GIVEN PROBLEM
Reproduce every line of the records below verbatim, omitting the pictures from your reproduction.

RECORDS SHOWN
============================================================

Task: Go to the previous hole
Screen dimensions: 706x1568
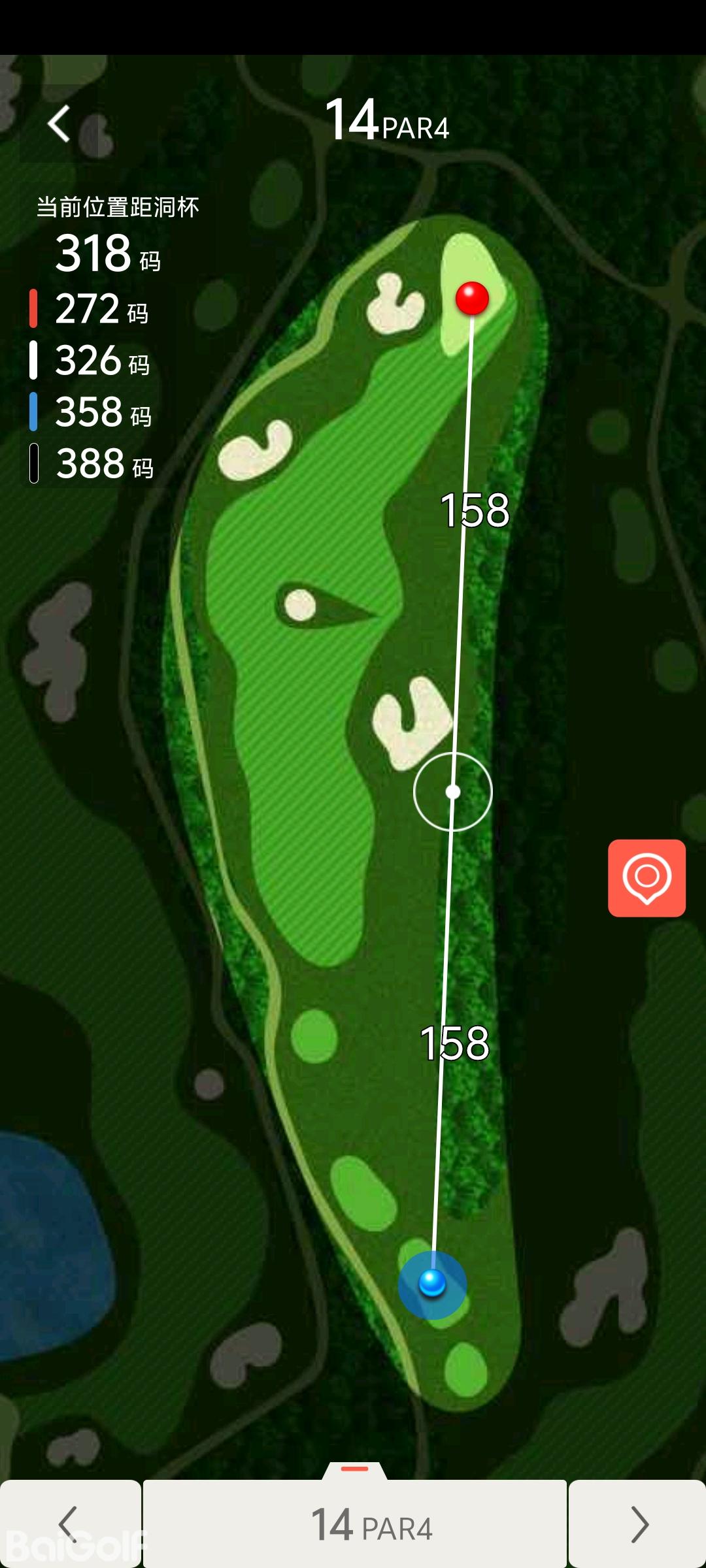Action: pyautogui.click(x=69, y=1524)
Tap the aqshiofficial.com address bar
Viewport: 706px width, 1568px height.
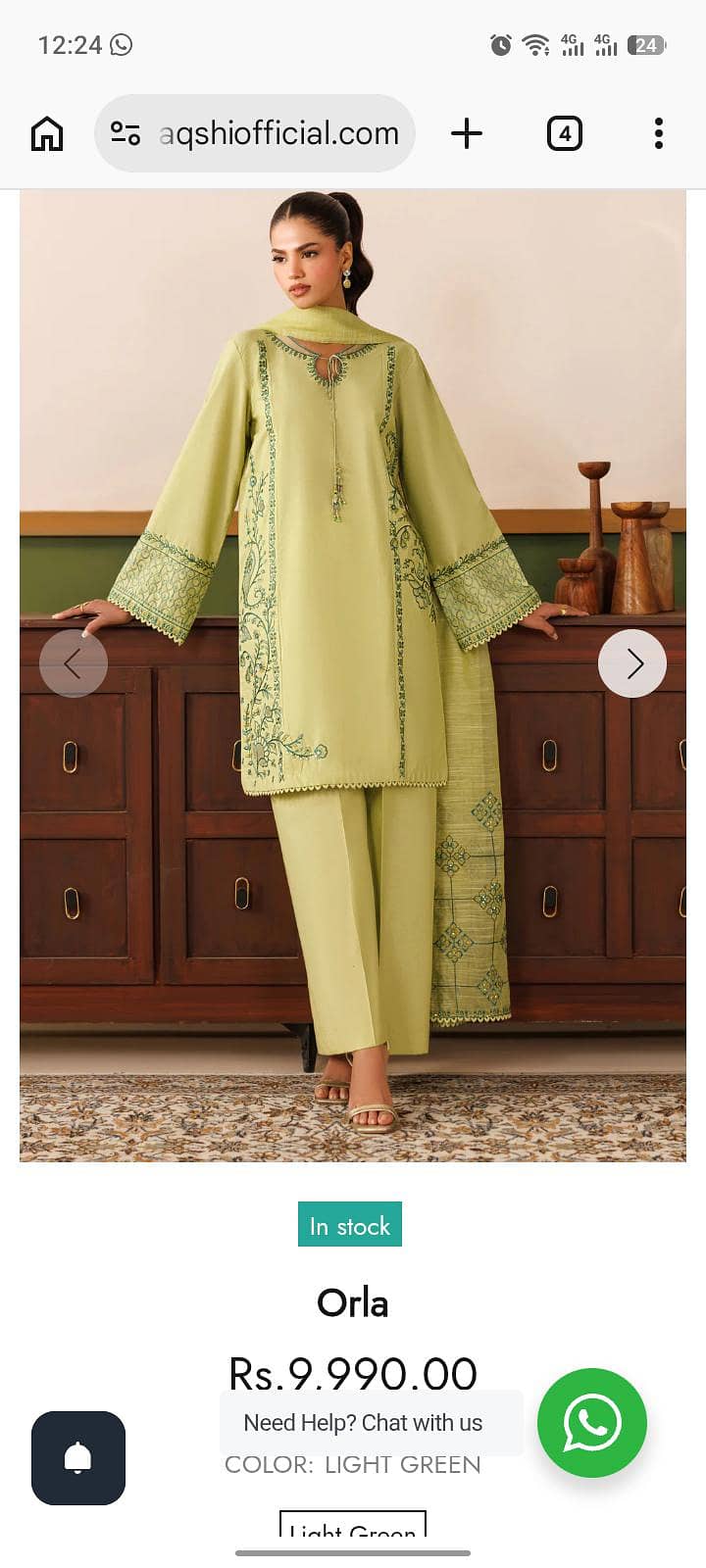[x=278, y=133]
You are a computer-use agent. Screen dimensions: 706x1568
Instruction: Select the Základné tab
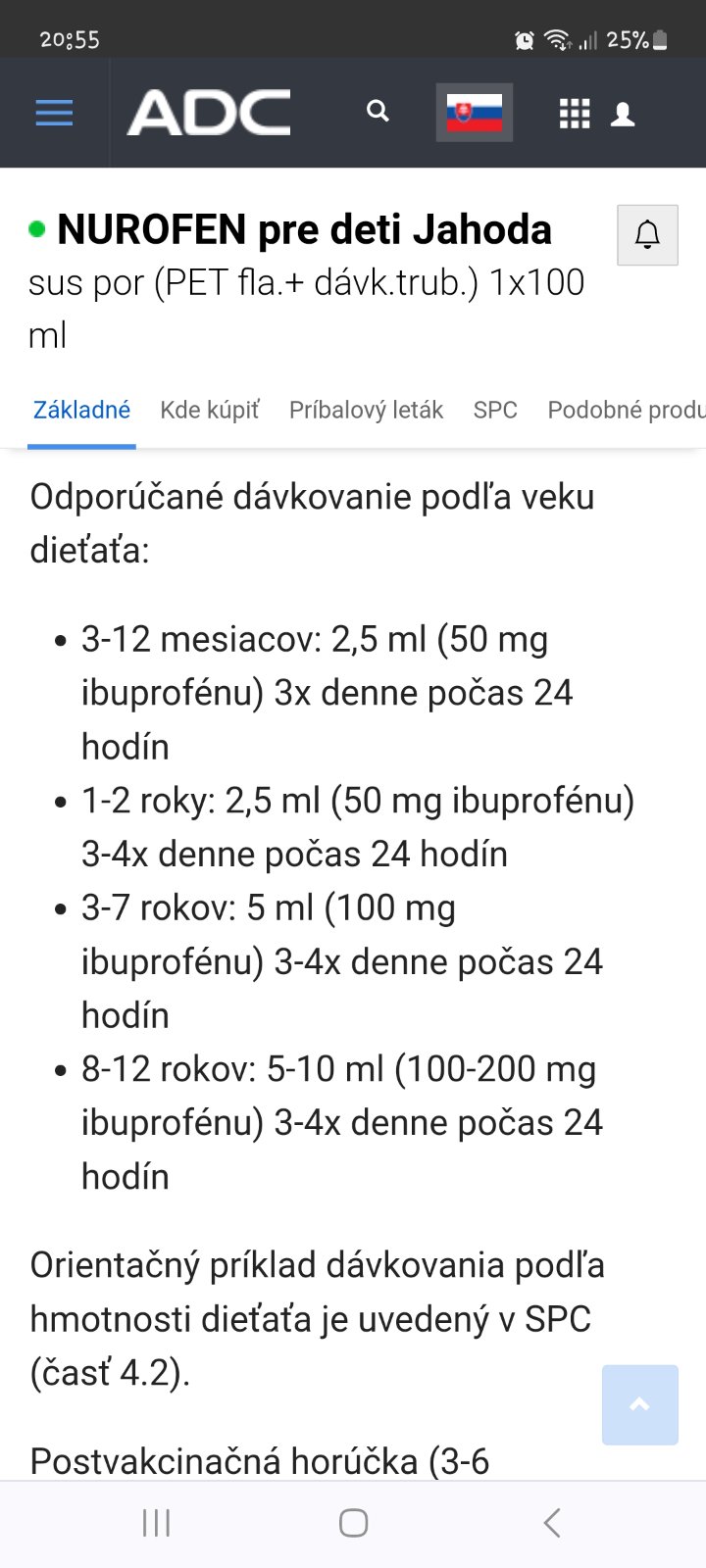pyautogui.click(x=81, y=410)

============================================================

RESULT BELOW
Task: Go to the previous hole
Screen dimensions: 706x1568
Action: pyautogui.click(x=69, y=1524)
Tap the aqshiofficial.com address bar
Viewport: 706px width, 1568px height.
[x=278, y=133]
You are a computer-use agent. Screen dimensions: 706x1568
Instruction: Select the Základné tab
pyautogui.click(x=81, y=410)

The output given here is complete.